Multimodal "Puppeteer": Exploring Robot Teleoperation Via Virtual Counterpart with LLM-Driven Voice and Gesture Interaction in Augmented Reality
Yuchong Zhang, Bastian Orthmann, Shichen Ji, Michael Welle, Jonne Van Haastregt, Danica Kragic
TL;DR
This study introduces an AR puppeteer system that teleoperates a physical robot via a virtual counterpart, comparing gesture-only control to a multimodal voice+gesture approach. Through a within-subject study (N=42), GO demonstrated higher task efficiency and pragmatic usability, while VG offered accessibility for novices but suffered from voice recognition latency and modality-switching costs. The findings highlight that multimodal AR HRI design should be adaptive to user expertise and task demands, rather than assuming universal benefits from adding modalities. The paper provides evidence-based design guidelines for expertise-aware multimodal AR robot teleoperation and discusses implications for real-world deployment and future improvements in robustness and integration.
Abstract
The integration of robotics and augmented reality (AR) offers promising opportunities to enhance human-robot interaction (HRI) by making teleoperation more transparent, spatially grounded, and intuitive. We present a head-mounted AR "puppeteer" framework in which users control a physical robot via interacting with its virtual counterpart robot using large language model (LLM)-driven voice commands and hand-gesture interaction on the Meta Quest 3. In a within-subject user study with 42 participants performing an AR-based robotic pick-and-place pattern-matching task, we compare two interaction conditions: gesture-only (GO) and combined voice+gesture (VG). Our results show that GO currently provides more reliable and efficient control for this time-critical task, while VG introduces additional flexibility but also latency and recognition issues that can increase workload.

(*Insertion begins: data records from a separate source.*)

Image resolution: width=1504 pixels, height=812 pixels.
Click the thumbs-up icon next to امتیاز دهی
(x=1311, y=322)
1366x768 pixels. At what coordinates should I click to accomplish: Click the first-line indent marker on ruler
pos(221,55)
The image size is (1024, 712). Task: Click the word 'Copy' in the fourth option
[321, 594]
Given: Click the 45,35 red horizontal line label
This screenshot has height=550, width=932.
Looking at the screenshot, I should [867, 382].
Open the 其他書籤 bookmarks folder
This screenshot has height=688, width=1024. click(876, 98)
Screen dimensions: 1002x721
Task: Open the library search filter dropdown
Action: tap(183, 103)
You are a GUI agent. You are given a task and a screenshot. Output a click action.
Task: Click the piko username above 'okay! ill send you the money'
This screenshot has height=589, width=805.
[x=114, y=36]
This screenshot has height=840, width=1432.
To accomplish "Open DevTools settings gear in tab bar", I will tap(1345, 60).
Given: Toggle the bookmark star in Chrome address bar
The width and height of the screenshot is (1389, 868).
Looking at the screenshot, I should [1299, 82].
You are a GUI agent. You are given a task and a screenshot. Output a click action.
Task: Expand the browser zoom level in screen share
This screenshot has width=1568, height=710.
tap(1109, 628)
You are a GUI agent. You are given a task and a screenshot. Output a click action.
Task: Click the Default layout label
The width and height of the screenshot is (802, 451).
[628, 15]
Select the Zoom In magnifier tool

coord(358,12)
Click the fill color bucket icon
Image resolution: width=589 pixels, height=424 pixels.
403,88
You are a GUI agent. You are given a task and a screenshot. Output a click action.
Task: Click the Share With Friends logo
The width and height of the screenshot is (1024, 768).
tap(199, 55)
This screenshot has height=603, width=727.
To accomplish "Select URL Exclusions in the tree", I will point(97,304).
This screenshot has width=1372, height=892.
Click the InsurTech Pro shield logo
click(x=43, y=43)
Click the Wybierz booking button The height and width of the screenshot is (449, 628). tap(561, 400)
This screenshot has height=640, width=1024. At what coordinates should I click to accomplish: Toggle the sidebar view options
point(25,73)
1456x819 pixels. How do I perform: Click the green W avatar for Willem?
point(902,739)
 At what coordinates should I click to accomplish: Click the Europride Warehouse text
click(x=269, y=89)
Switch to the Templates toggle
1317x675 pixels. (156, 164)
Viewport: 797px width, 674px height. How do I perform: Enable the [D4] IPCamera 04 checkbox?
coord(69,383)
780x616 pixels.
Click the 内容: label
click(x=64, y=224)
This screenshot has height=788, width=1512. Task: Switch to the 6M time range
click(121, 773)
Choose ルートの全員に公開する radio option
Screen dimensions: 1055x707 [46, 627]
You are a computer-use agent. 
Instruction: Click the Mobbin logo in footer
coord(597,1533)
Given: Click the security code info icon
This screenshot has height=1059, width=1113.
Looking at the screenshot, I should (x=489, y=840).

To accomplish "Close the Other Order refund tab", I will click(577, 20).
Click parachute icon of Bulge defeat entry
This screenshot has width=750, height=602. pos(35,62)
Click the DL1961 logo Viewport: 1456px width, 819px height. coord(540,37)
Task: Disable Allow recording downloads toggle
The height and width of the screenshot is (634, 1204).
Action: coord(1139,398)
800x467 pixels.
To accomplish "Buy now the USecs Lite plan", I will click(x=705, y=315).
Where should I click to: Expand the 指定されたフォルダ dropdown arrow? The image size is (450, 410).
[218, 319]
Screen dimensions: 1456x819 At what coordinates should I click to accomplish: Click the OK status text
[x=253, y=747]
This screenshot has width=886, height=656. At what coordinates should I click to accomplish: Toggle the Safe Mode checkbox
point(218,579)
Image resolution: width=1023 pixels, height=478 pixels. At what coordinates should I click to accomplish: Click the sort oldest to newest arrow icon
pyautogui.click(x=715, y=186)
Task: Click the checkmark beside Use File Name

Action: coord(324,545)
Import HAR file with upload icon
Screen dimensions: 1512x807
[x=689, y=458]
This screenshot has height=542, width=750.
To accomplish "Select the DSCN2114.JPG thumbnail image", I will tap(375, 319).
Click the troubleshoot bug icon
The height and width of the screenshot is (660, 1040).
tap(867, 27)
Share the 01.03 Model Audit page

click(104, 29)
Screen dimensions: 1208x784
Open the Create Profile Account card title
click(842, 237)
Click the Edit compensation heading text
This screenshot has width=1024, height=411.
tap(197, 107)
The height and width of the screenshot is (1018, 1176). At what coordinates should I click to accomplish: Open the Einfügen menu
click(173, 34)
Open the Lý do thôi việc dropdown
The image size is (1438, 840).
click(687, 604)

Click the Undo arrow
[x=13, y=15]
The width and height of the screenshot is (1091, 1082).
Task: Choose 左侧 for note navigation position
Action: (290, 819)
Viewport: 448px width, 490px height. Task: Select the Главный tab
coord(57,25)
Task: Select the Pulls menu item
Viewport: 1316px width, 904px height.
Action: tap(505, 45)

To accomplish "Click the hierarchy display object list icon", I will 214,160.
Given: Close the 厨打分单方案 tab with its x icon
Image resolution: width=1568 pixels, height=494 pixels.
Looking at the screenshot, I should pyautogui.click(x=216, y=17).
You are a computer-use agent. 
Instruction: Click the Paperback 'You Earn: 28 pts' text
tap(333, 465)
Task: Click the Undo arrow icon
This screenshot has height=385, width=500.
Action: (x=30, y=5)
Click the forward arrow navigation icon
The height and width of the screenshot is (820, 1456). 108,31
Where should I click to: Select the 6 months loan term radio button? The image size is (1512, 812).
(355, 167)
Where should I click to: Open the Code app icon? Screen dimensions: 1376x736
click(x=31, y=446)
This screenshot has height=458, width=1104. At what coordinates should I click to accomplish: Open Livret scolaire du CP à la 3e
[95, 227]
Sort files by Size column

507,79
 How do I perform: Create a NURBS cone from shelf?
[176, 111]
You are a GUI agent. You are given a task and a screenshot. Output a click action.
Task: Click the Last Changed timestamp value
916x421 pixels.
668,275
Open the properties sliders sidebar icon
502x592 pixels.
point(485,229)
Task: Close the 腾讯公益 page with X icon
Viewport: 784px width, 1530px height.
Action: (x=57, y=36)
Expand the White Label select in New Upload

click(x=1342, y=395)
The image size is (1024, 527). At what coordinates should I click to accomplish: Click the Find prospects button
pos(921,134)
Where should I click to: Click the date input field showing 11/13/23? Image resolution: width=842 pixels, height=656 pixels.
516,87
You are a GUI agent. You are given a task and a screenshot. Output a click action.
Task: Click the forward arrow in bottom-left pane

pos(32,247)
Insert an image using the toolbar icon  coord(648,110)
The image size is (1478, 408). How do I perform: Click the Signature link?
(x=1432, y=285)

We further explore how prior robotics experience shapes participants' perceptions of each modality. Based on these findings, we distill a set of evidence-based design guidelines for AR puppeteer metaphoric robot teleoperation, implicating multimodality as an adaptive strategy that must balance efficiency, robustness, and user expertise rather than assuming that additional modalities are universally beneficial. Our work contributes empirical insights into how multimodal (voice+gesture) interaction influences task efficiency, usability, and user experience in AR-based HRI.